Non si è fatta attendere la replica dell’azienda, che in una nota ufficiale sottolinea che “il provvedimento di sequestro dei materiali prodotti, finiti e semilavorati, da parte della magistratura, ha natura meramente facoltativa così come l’eventuale confisca anche in caso di sussistenza dei reati contestati”. Per Ilva “l’esercizio del potere discrezionale da parte dei Giudici di Taranto avrebbe consentito e consente quindi la valutazione di ogni elemento di opportunità dell’emissione del provvedimento. Andrebbe in primo luogo valutata ogni conseguenza sociale che ne deriva.

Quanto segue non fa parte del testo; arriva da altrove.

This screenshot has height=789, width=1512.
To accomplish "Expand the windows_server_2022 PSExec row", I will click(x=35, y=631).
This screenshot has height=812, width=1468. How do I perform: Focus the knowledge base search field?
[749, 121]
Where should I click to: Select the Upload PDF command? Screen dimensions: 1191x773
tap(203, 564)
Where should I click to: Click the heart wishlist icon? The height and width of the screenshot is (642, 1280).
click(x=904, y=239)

Sulle questioni di legittimità costituzionale proposte si ritiene la manifesta infondatezza posto che la tutela della salute é costituzionalmente demandata agli organi di Governo, che con la decretazione d’urgenza ne ha tenuto conto, e non alla magistratura”. Nella nota Ilva, c’è un errore di non poco conto: in merito al sequestro dell’area a caldo, ai afferma che “il provvedimento è stato riformato dal Tribunale di Taranto che ha disposto l’utilizzo degli impianti confermando la nomina di due custodi”. I custodi erano quattro e non due. Tra questi, inoltre, dal 7 agosto al 25 ottobre, vi era anche il presidente Ilva, Bruno Ferrante. E l’utilizzo degli impianti aveva come unico fine quello del loro risanamento e non certo quello della continuità produttiva.

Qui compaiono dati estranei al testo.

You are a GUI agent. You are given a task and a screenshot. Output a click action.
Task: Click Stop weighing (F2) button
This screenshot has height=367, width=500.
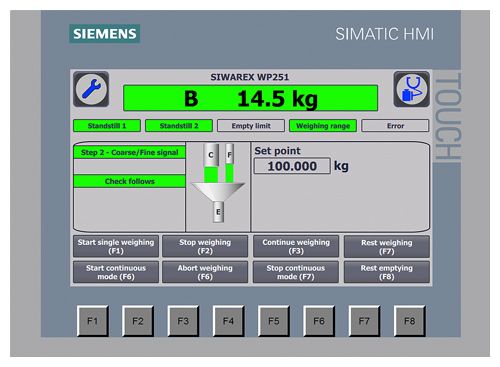[205, 246]
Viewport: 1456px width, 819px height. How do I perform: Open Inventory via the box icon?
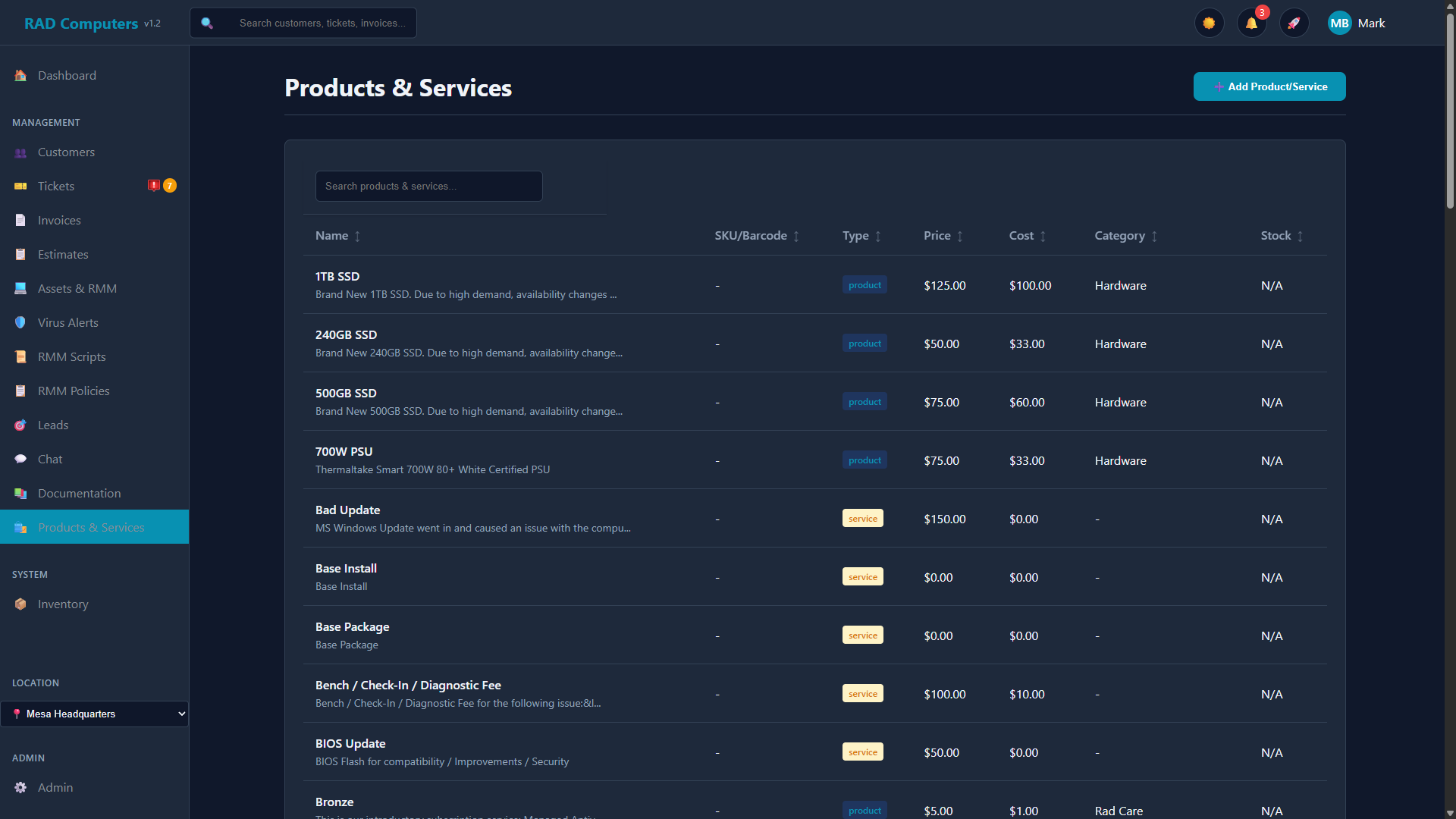20,604
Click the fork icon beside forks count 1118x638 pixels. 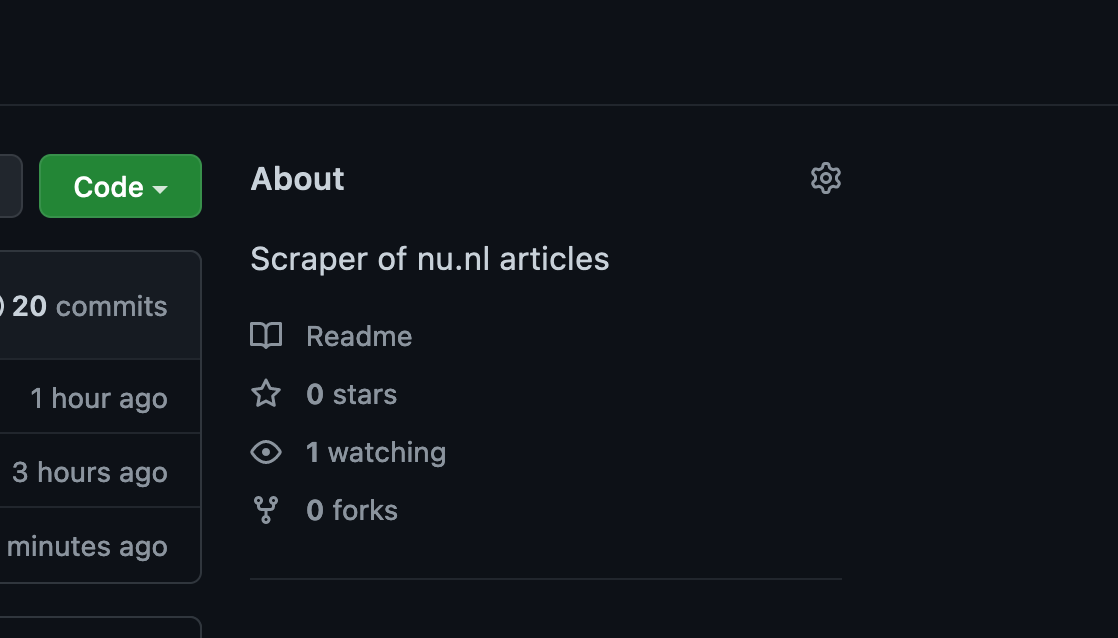266,510
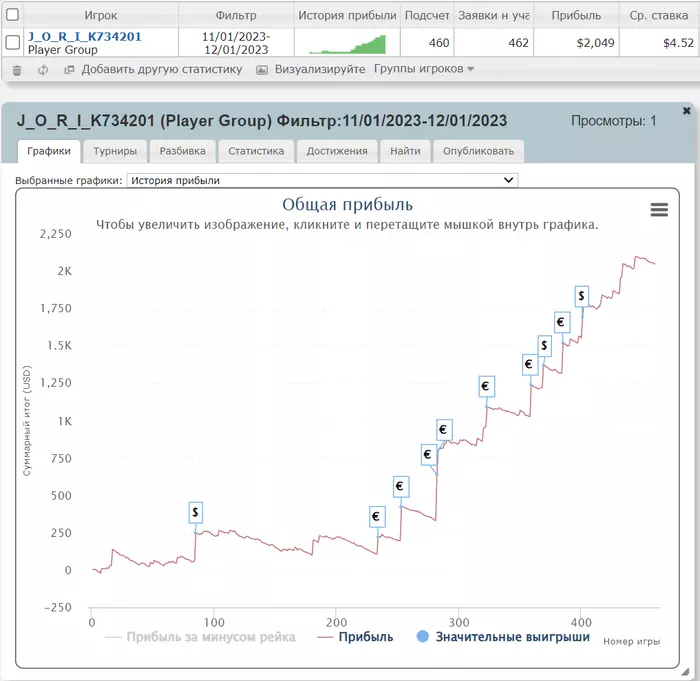Image resolution: width=700 pixels, height=681 pixels.
Task: Switch to the Турниры tab
Action: coord(115,151)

Intanto sempre nella giornata di ieri, il sindaco di Taranto, Ippazio Stefàno, su indicazione del Servizio veterinario della Asl/TA1, ha emesso un’ordinanza sul rischio derivante dal consumo di alimenti di origine animale non provenienti da filiere controllate per la possibile contaminazione con inquinanti emessi dall’impianto siderurgico e dagli altri insediamenti della zona industriale.